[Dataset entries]

——

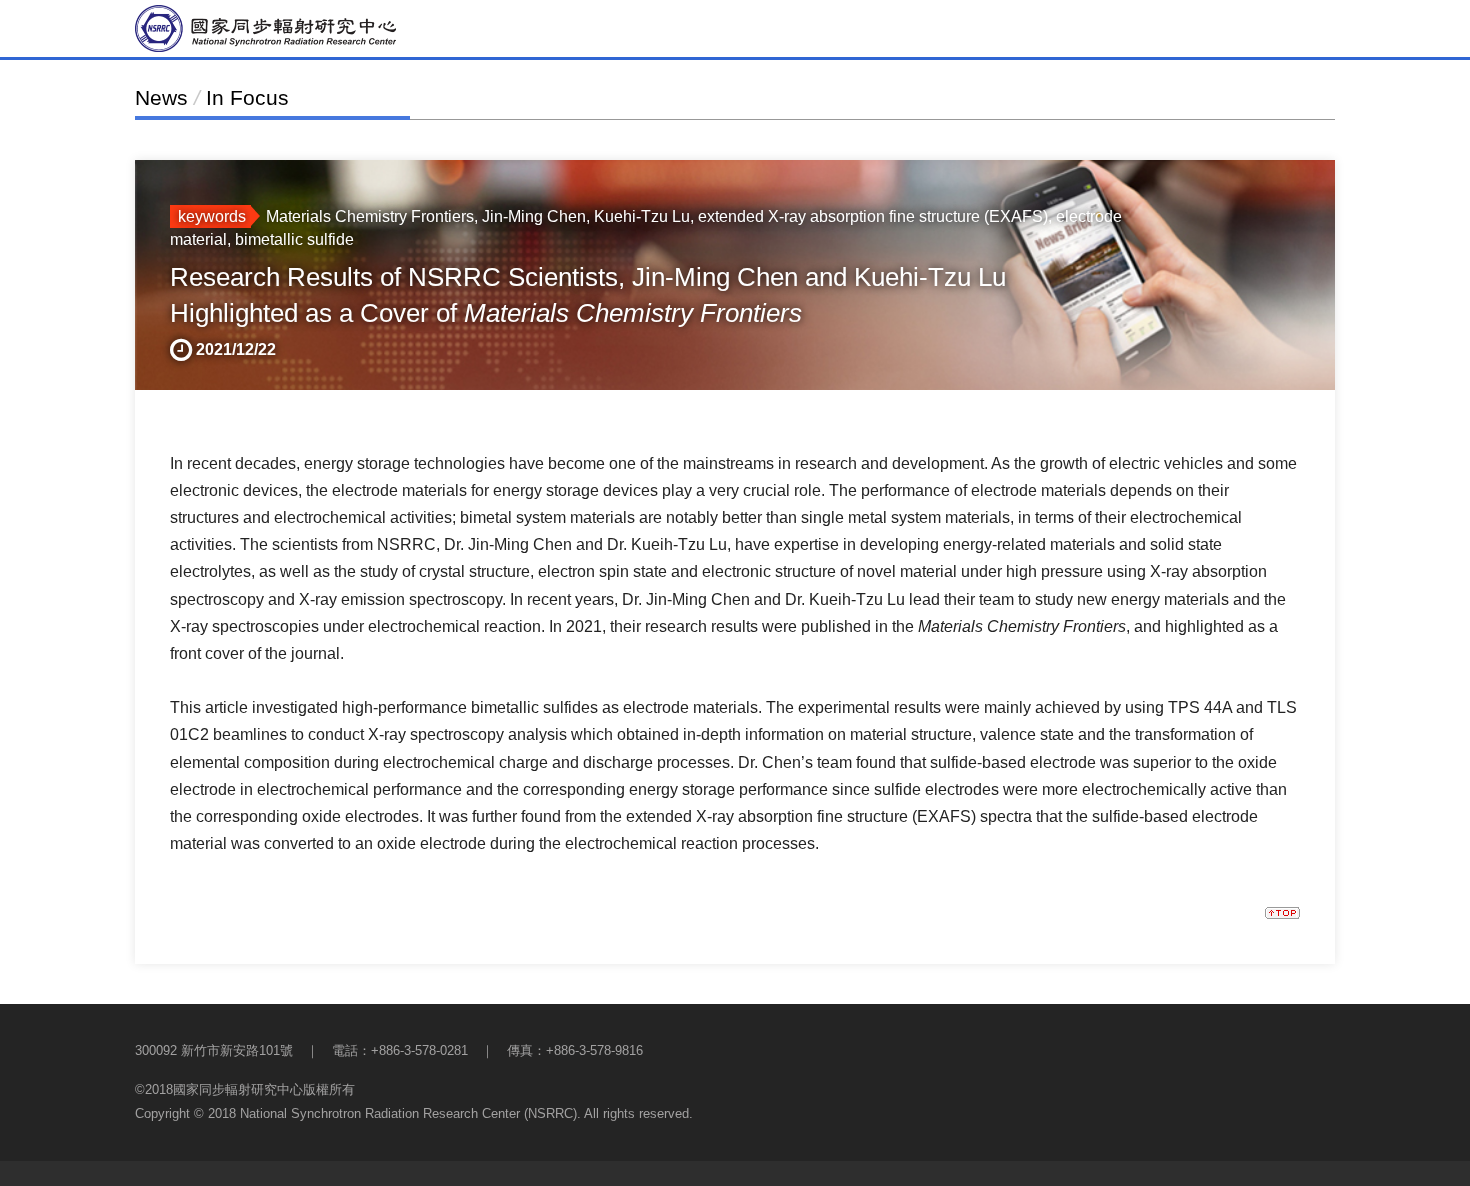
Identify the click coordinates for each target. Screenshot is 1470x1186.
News (161, 97)
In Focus (247, 97)
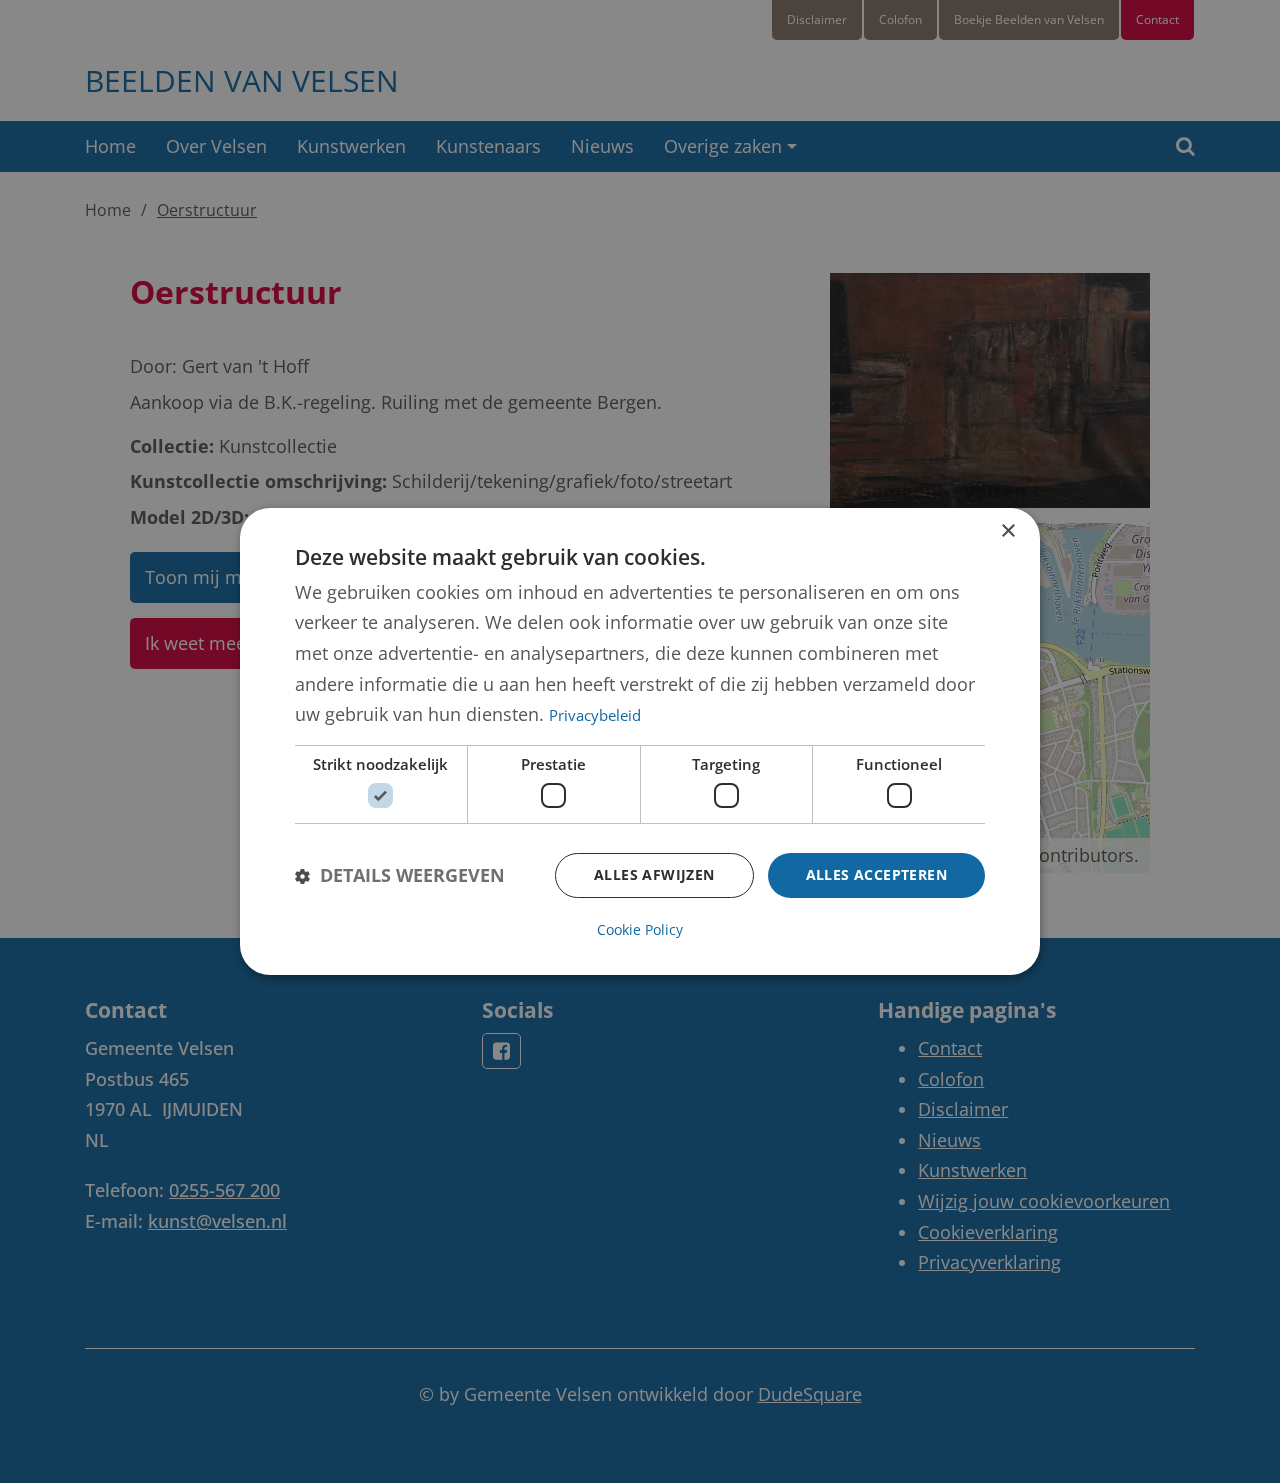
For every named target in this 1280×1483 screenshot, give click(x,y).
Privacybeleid (595, 715)
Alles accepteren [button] (876, 874)
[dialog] (640, 742)
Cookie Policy (640, 929)
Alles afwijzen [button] (654, 874)
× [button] (1007, 531)
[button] (400, 875)
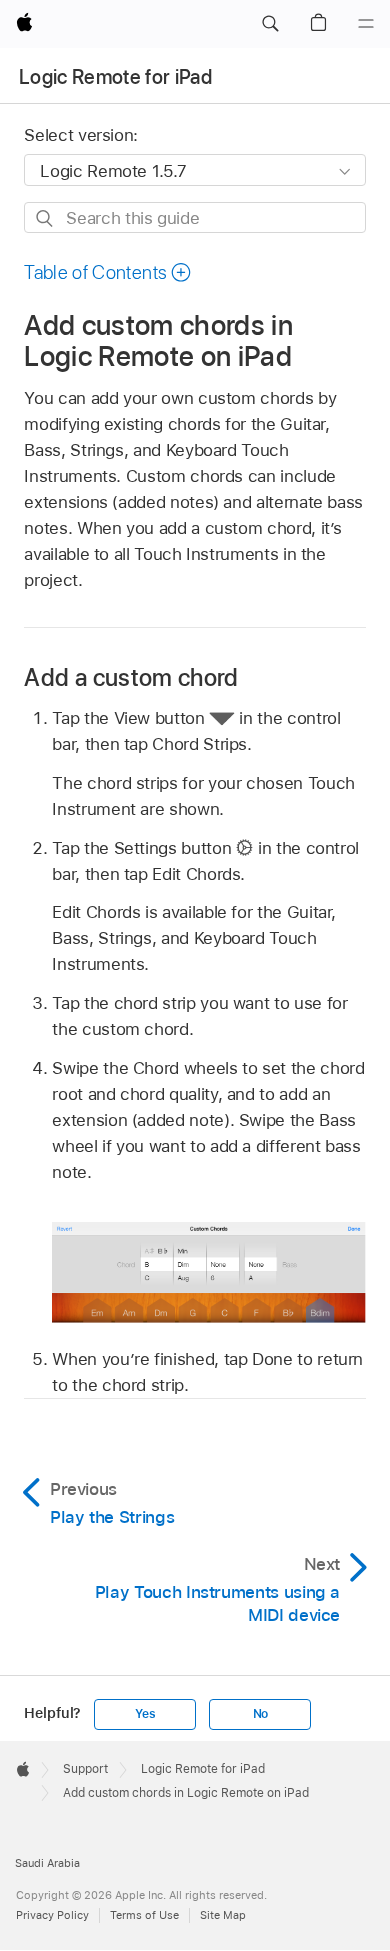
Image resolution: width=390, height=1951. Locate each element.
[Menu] (366, 24)
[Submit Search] (45, 218)
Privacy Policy (52, 1915)
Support (85, 1769)
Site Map (223, 1915)
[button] (270, 24)
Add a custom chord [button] (131, 677)
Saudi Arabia (47, 1863)
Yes (145, 1714)
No (261, 1714)
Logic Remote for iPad (115, 77)
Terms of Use (144, 1915)
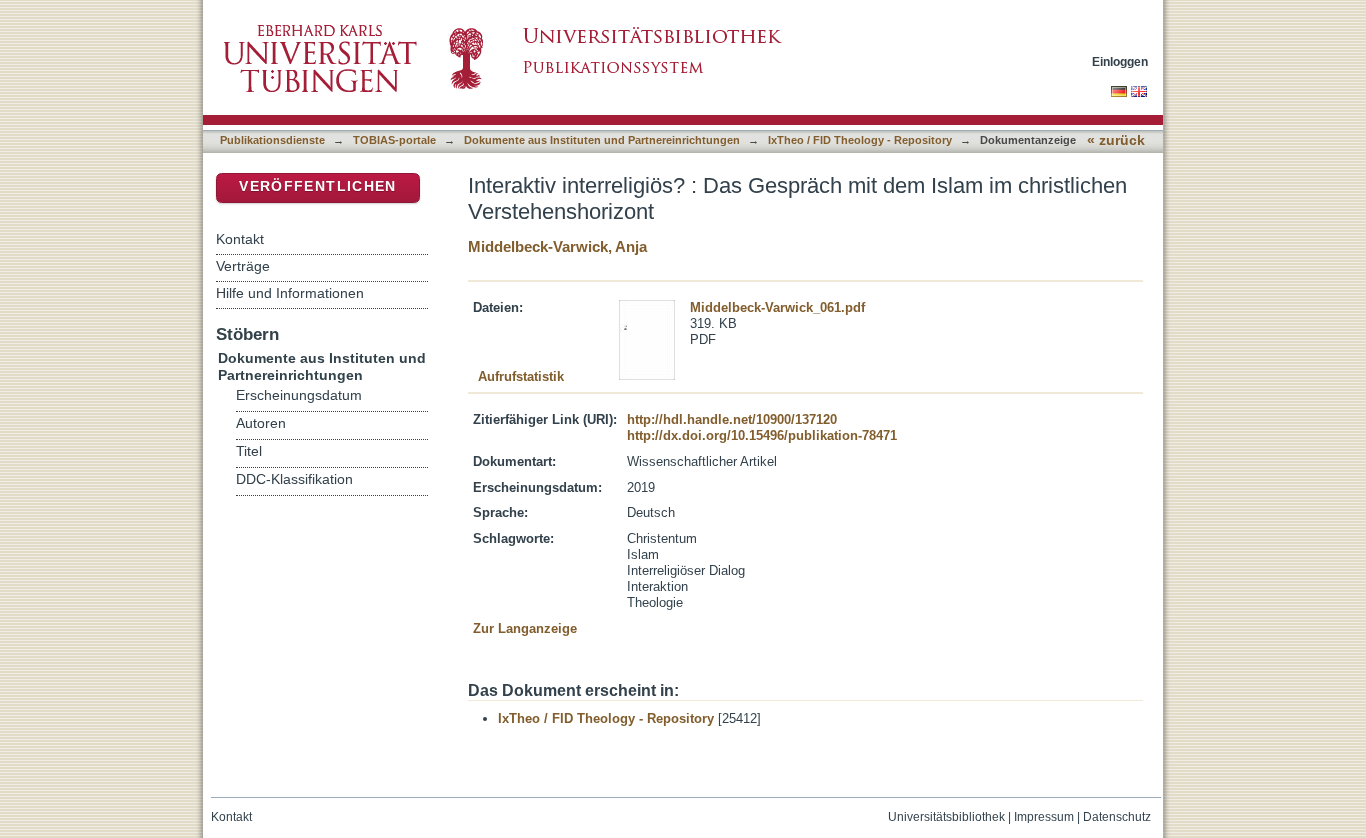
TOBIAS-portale (394, 140)
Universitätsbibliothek (946, 817)
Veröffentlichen (317, 186)
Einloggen (1120, 61)
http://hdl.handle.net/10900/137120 (732, 419)
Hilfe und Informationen (290, 293)
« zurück (1116, 140)
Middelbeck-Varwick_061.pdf (777, 307)
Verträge (243, 266)
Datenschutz (1117, 817)
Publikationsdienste (272, 140)
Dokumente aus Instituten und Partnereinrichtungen (602, 140)
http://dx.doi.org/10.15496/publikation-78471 (762, 435)
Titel (249, 451)
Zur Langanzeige (525, 628)
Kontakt (240, 239)
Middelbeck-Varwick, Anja (557, 246)
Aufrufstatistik (521, 376)
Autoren (261, 423)
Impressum (1044, 817)
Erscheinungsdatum (299, 395)
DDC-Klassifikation (294, 479)
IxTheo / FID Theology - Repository (860, 140)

——

• **WORK ORDER**:
Quote every record above exactly, leaving out the pictures.

• **WRITTEN RESPONSE**:
Identify the click coordinates for each target. Screenshot is 1470x1186.
News (161, 97)
In Focus (247, 97)
For every named target in this 1280×1483 screenshot, give click(x,y).
Privacybeleid (595, 715)
Alles accepteren [button] (876, 874)
[dialog] (640, 742)
Cookie Policy (640, 929)
Alles afwijzen [button] (654, 874)
× [button] (1007, 531)
[button] (400, 875)
Image resolution: width=390, height=1951. Locate each element.
[Menu] (366, 24)
[Submit Search] (45, 218)
Privacy Policy (52, 1915)
Support (85, 1769)
Site Map (223, 1915)
[button] (270, 24)
Add a custom chord [button] (131, 677)
Saudi Arabia (47, 1863)
Yes (145, 1714)
No (261, 1714)
Logic Remote for iPad (115, 77)
Terms of Use (144, 1915)
TOBIAS-portale (394, 140)
Universitätsbibliothek (946, 817)
Veröffentlichen (317, 186)
Einloggen (1120, 61)
http://hdl.handle.net/10900/137120 (732, 419)
Hilfe und Informationen (290, 293)
« zurück (1116, 140)
Middelbeck-Varwick_061.pdf (777, 307)
Verträge (243, 266)
Datenschutz (1117, 817)
Publikationsdienste (272, 140)
Dokumente aus Instituten und Partnereinrichtungen (602, 140)
http://dx.doi.org/10.15496/publikation-78471 (762, 435)
Titel (249, 451)
Zur Langanzeige (525, 628)
Kontakt (240, 239)
Middelbeck-Varwick, Anja (557, 246)
Aufrufstatistik (521, 376)
Autoren (261, 423)
Impressum (1044, 817)
Erscheinungsdatum (299, 395)
DDC-Klassifikation (294, 479)
IxTheo / FID Theology - Repository (860, 140)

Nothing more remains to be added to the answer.